The Donald Young and the Restless: Looking Back, Looking Forward
After previewing today’s second round clash between Jack Sock and John Isner, TTI continues to focus on the American men flying the flag in Basel. First up on Court 2, Donald Young has the unenviable task of dealing with big-serving Kevin Anderson in his second round match but excelled at the challenge. René Denfeld talked to the 26-year-old after one of his best wins of the season.
When Kevin Anderson serves at 60 percent first serves, a match usually goes his way — or at the very least, the distance. The fans on Court 2 in Basel today, however, saw a somewhat different scenario unfold as American Donald Young kept the big-serving South African at bay.
“For sure, I returned great today,” Young said. “You have to against someone with Kevin’s quality of serve, so that was key. Well, first was my serve and second was his but if I can return his serve, you know you always have a chance on yours, so [it] was good to return well.”
The first set got off to an ominous start for the American as he was broken by the No. 4 seed right out of the gates. The head start for Anderson didn’t last for long, as Young continued to put return after return back into court, drawing the World No. 12 into longer rallies much more often than he enjoyed, and breaking him three times to wrap up the set, 6-2. The second set remained on serve until 2-2 when an overrule from the chair saw Young get broken on the back of a double fault — much to the annoyance of the American. Where as a call like that would’ve seen the World No. 49 unravel in some of his previous matches, he was able to vent his anger but reset after the changeover.

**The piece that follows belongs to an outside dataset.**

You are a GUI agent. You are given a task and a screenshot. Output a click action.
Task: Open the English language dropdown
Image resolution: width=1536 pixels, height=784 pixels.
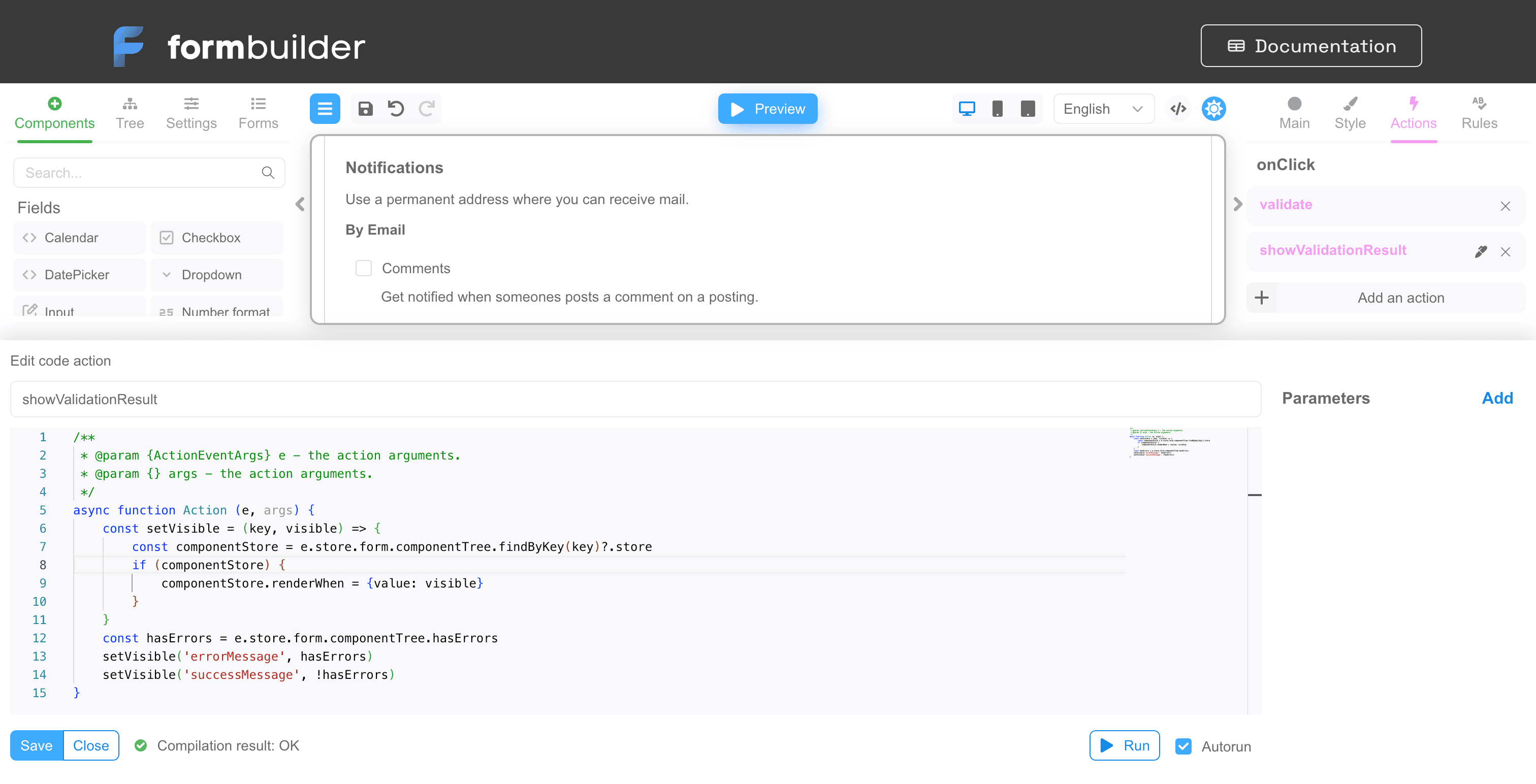coord(1103,109)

Young playing a blinder of a match till 2-2. 2nd serve overruled = DF -> Young broken & NOT happy with chair umpire. https://t.co/sMGi4faAHH—
The Tennis Island (@thetennisisland) October 29, 2015
“For sure that would’ve been a turning point to go really…his way,” Young said. “But I was able to stay composed — I was playing well and that really helped me come through.”
The set remained on serve and despite some nerves and double faults from both players in the second set tiebreak, the American was able to convert his fourth match point when Anderson’s backhand clipped the net and sailed wide.
Young and Anderson have met plenty of times — both on ATP and Challenger Tour level — so even though Young went into the match as the underdog on paper, he certainly had amassed enough data to gather a game plan and get an early read on Anderson’s serve.
“I played him quite a few times,” Young recalled, referencing the 5-6 head-to-head record he had against Anderson coming in. “Most of the matches have been tight, going back to 2007, [when he was] coming out of college [and] when I was 17 or 18 and we were playing Challengers. So we have a pretty long history.”
After upsetting the No. 4 seed, Young will play his first ATP 500-level quarterfinal of 2015. It’s been a year of some ups and downs for the American, but overall one of increased consistency — with a strong start and good second half of the season. Young’s march through to the US Open fourth round is the standout of his season, with his Grandstand match against Viktor Troicki at Flushing Meadows being particularly memorable.
“The whole start of the year was good for me,” Young said. “Memphis was a good start [where he lost to Anderson in the semifinals], Delray Beach was great and then the US Open was awesome. I mean I had a stretch in there that wasn’t great during that clay court and grass season but the summer went really well.”
With the 2015 season winding down, many players on both tours have recently admitted that they are starting to feel the exhaustion culminated as a result of many tournaments and a lot of traveling.
But Young? Not so much.
“I’m good actually — I’m not as tired cause I haven’t played as much as some of the other guys,” he said. “There was this stretch in there and I was losing quite early, [but] right now I’m feeling good. The body’s healthy and I’m looking forward to the offseason.”
As a part of his maturation on the tennis court in the past couple of years, Young has been particularly creative when it comes to turning what might be deemed inappropriate language into, well, more random, harmless vocabulary — and according to him, the trend is likely to continue as he continues his climb up the ATP rankings.
“Yeah, I’ve gotten into some trouble for those words before,” the American said with a chuckle. “I’m going to continue to try and use some words that don’t give me as much trouble, for sure.”
In tomorrow’s quarterfinal, Young will be facing fellow countryman Jack Sock, who defeated No. 6 seed John Isner in straight sets earlier on Thursday. When asked whether he had any preference as the all-American encounter between Isner and Sock, Young said he didn’t really have a clear favorite.
“Doesn’t really matter — either one of them is gonna be tough, y’know,” he assessed. “It’s gonna be kind of similar if John wins with the serve, and with Jack you’ve got a whole other set of weapons coming — and the serve as well. Just a little different trajectory.”
Young and Sock will face each other second on Centre Court not before 4 p.m. local time.